From Rebellion to Unity: How Heavy Metal Bridges Cultural Divides

Metal music has a unique and enduring place in the global music landscape.

I’ve been into heavy metal my whole life. Not as a phase. Black Sabbath, Judas Priest, AC/DC were my entry points as a kid, and they’re still in rotation now that I’m in my 50s. Something about it doesn’t wear off.

I had a long conversation with Jeremy Wallach recently on my podcast. Jeremy is a friend — and an ethnomusicologist who has spent years studying metal scenes around the world, including Indonesia. He comes at this from both sides: the research and the fandom.

Metal as a social outlet

Jeremy’s work pushes back on the idea that metal is just noise for angry teenagers. In our conversation he said: “Heavy metal often reflects societal issues and provides an outlet for expressing frustrations and aspirations.” That matches what I’ve seen. The genre tends to attract people who don’t feel addressed by whatever the mainstream is doing.

It’s most visible in places under real political pressure. In Iran, bands record and distribute covertly, working around censorship. In Indonesia — where I grew up — metal has been a space for addressing corruption and social conditions that other genres approach more carefully, if at all. I remember this being true before I could fully articulate why. The music was saying things that weren’t being said elsewhere.

A genuinely global scene

What still gets me, after all these years, is how international metal actually is. Not just that people everywhere listen to it — that they’ve built their own versions of it, shaped by where they’re from.

Jeremy has studied this specifically in Asia. He said: “Asia’s heavy metal scenes are fascinating because they blend local cultural elements with the global metal sound, creating something entirely unique.” Indonesia is a real example of this. The influence doesn’t flow cleanly outward from the West — it goes in multiple directions and comes back changed in ways you don’t always expect.

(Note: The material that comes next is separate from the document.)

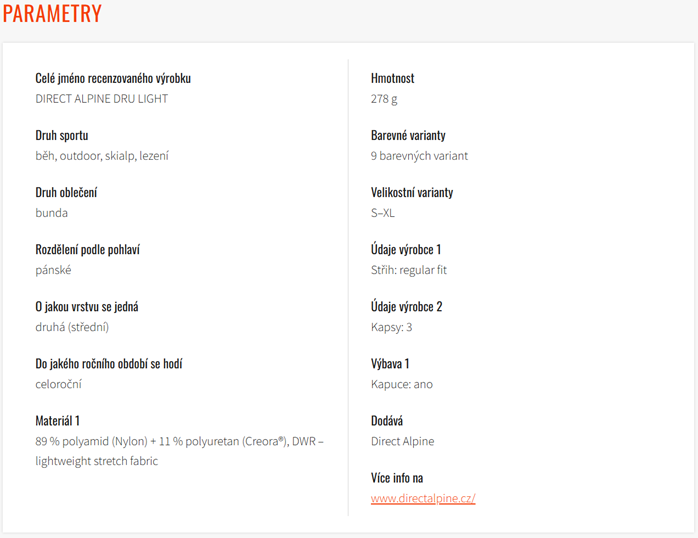Click the Barevné varianty label
The image size is (698, 538).
(408, 135)
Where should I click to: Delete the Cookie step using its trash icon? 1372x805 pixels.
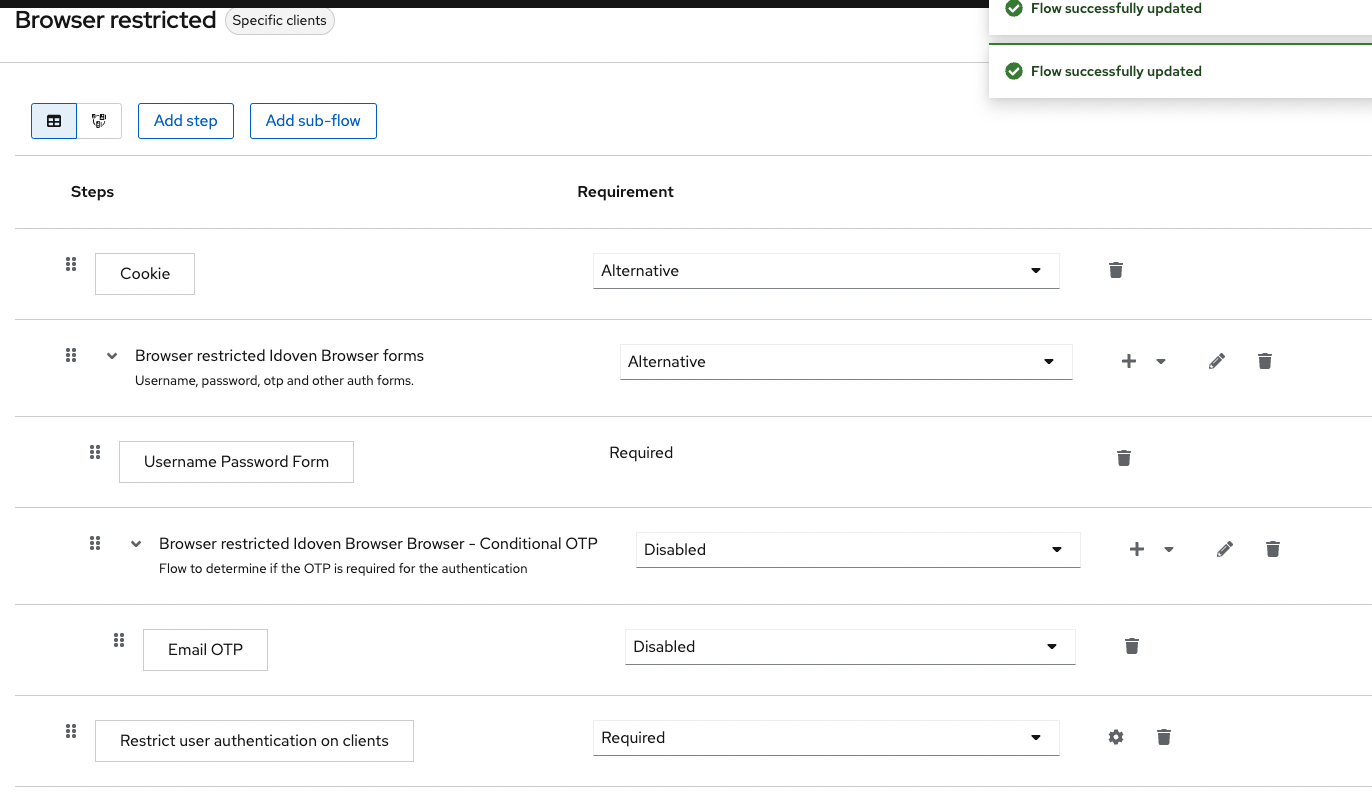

Wacken Open Air and Hellfest pull fans from dozens of countries every year. I’ve been to enough shows in enough places to notice that metal crowds have an immediate orientation to each other that’s hard to explain and easy to feel. You walk in not knowing anyone and you still know roughly where you stand.

Where the genre stands

Bandcamp, Spotify, YouTube — these changed the access question in a real way, especially for bands outside the major markets. A metal act from Bandung or Jakarta can reach listeners in Germany without a label deal now. That didn’t used to be possible.

The subgenre situation is worth watching. Metal has always fragmented and recombined. Djent or symphonic metal would have been unrecognizable to someone at a Black Sabbath show in 1972, but the lineage is traceable if you follow it. The genre keeps expanding its own definition without losing whatever it is that makes it metal.

Jeremy put the community thing directly: “The community aspect of heavy metal is incredibly strong; it provides a sense of belonging and identity for its fans.” Having been in it since I was a teenager, I don’t think that’s an overstatement. The ones who get into metal tend to stay in it. I know I have.